Growing up near Cherokee, Raymond spent most of his early years working the family farm, doing odd jobs, and walking the trails in the woods alone. Occasionally on a Saturday night he would go over to his aunt's house to listen to a little old-time music. Being left-handed, Aunt Ballew played the 5-string banjo upside-down in a three-finger style. This was the first music Raymond ever listened to, and he did not forget the sounds he heard in his aunt's cabin. Sometimes, Aunt Ballew would be joined on guitar by Uncle France or Raymond's mother on the mouth harp. Banjos, Raymond remembers, were scarce back in those Smoky Mountains. Religious people thought the banjo was the work of the devil and would have nothing to do with it. Guitars, fiddles, and harmonicas were fine, but the banjo had a mark on it. "You were Hell-bound if you picked a banjo." Raymond was just ornery enough to want to pick the banjo. Although he listened to Aunt Bellew play for years, it wasn't until Raymond was eighteen years old and nearly grown before he could afford one of the instruments. His first banjo was fretless with a squirrel hide tacked over the hoop. He next ordered a Silvertone model from Sears and Roebuck. The banjo came with an instruction booklet but Raymond had always shied away from book learning. He was learning to play it his own way. His dad noticed his progress on the instrument and finally took the young man to Dunham's Music House in Asheville and bought him a Gibson RB-150 model. Along with the banjo, his dad bought him some picks but it was some time before he realized that Raymond had been trying to play with the picks on backwards!

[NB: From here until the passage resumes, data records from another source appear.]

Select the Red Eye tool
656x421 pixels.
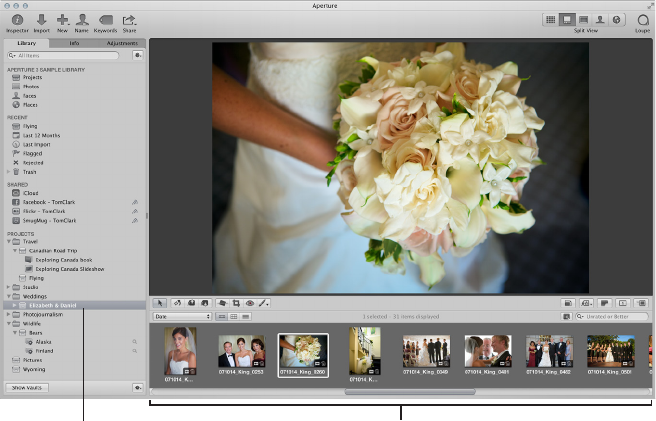(x=250, y=302)
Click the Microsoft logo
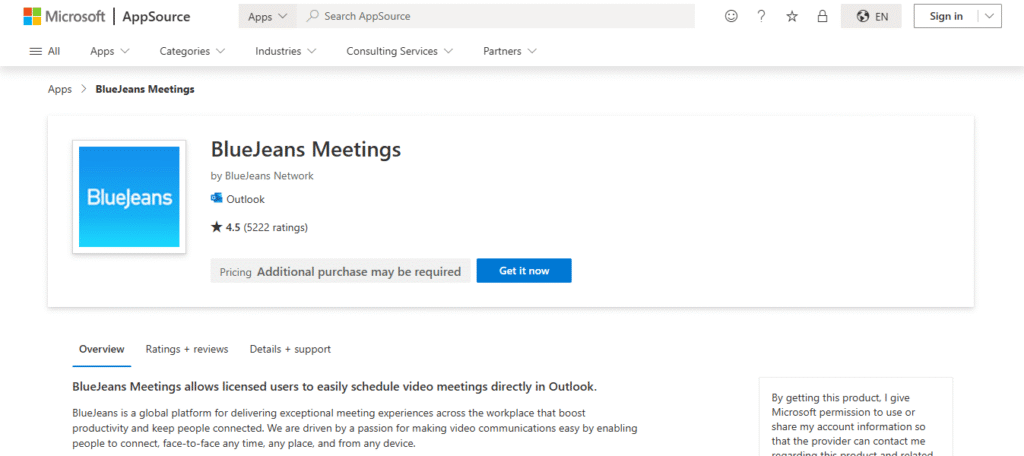 tap(64, 16)
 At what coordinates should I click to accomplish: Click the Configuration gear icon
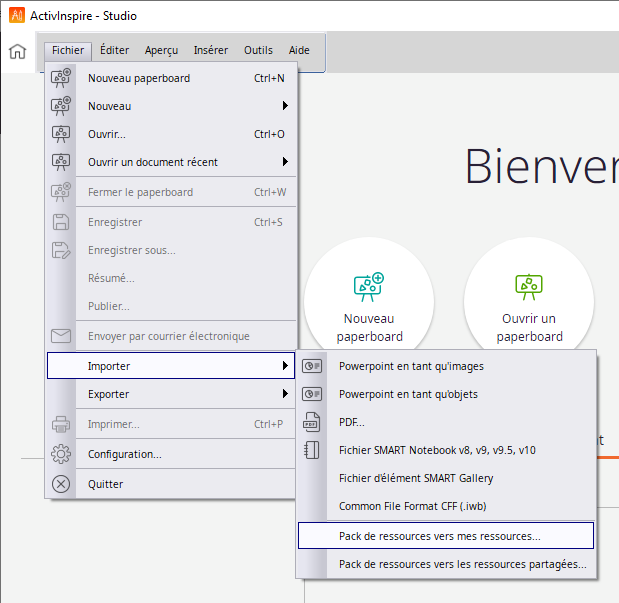61,454
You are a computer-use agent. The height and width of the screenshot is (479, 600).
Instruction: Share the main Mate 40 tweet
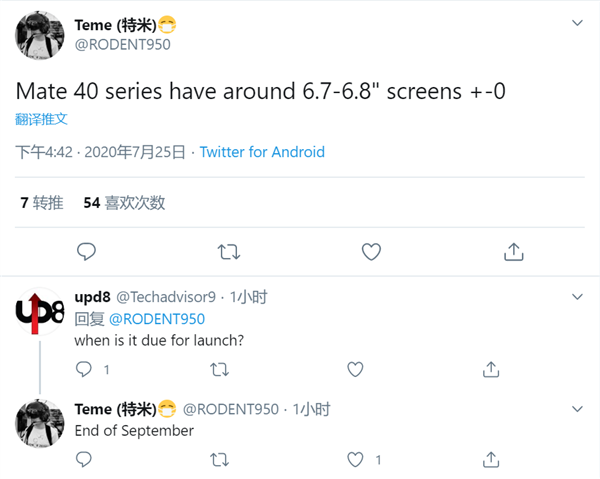click(x=513, y=251)
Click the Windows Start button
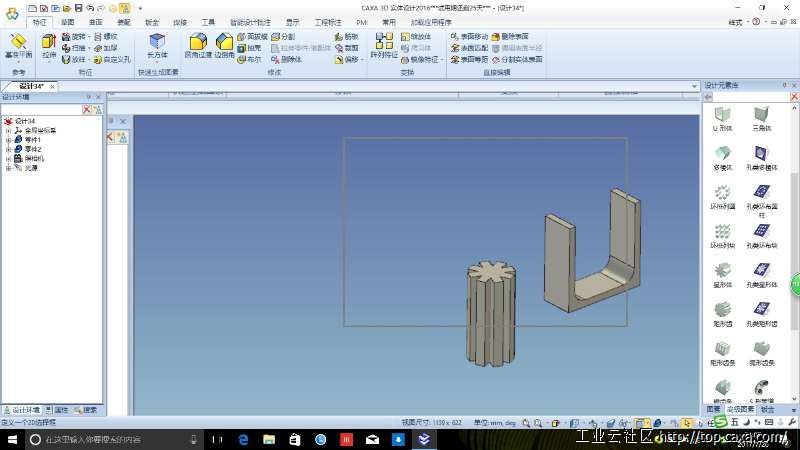800x450 pixels. point(10,439)
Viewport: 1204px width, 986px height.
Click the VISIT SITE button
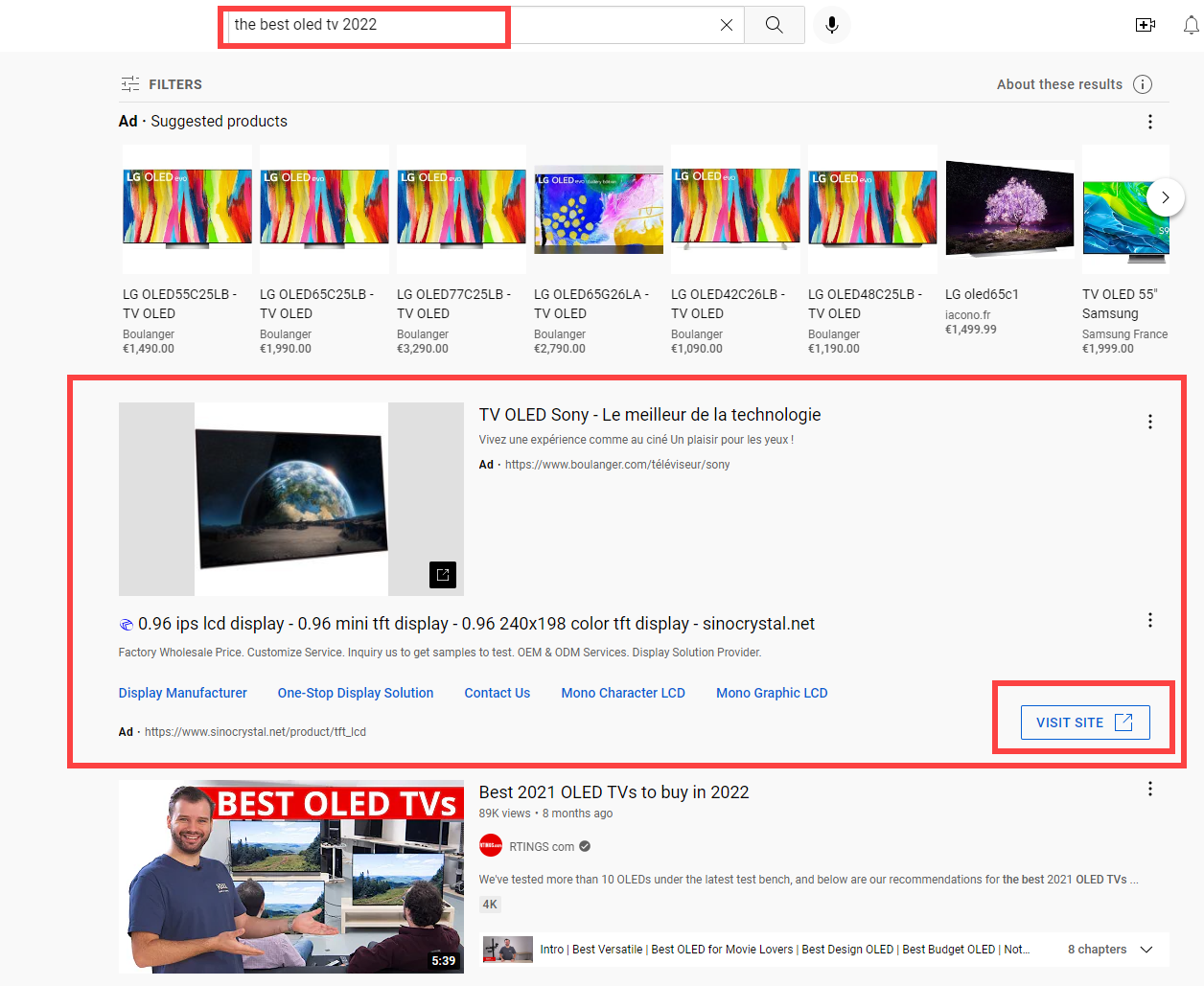coord(1085,722)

On one of the rare trips to Asheville, Raymond discovered juke boxes. There's no telling how many hard-won quarters Raymond dropped in the slot to listen to Earl Scruggs play tunes like "Flint Hill Special," "Earl's Breakdown," or "Randy Lynn Rag." Like many struggling banjo players in the early 1950s, Scruggs' playing set Raymond on fire. But unlike many who learned from Scruggs' records by sitting in front of the family record player, Raymond did not have the luxury of electricity, not to mention a record player. Even to this day, he does not own a record player. By the time he was nearly fully grown, his family did purchase a battery-powered radio. Then Raymond could tune in to the Grand Ole Opry on Saturday night broadcasting from Nashville, or listen to the Stanley Brothers on Farm and Fun Time out of Bristol, Virginia. He also tuned in to pioneer banjo player Snuffy Jenkins with Pappy Sherrill and the Hired Hands over a station near Statesville, North Carolina. Except for this limited exposure to the professional banjo players he heard on radio, Raymond had to make his own way with his music. He had to "hold it in his head," as he has said. Besides his Aunt Ballew, there were scarcely any other banjo players around who could show Raymond how to play. But even though banjo players were rare in the mountains, there were plenty of good fiddlers to learn from. Raymond fondly remembers the fiddling of oldsters Carrol Massey and Robert Richards. These and other fiddlers gave Raymond contact with a large store of traditional mountain tunes from which he would later draw in making his own music.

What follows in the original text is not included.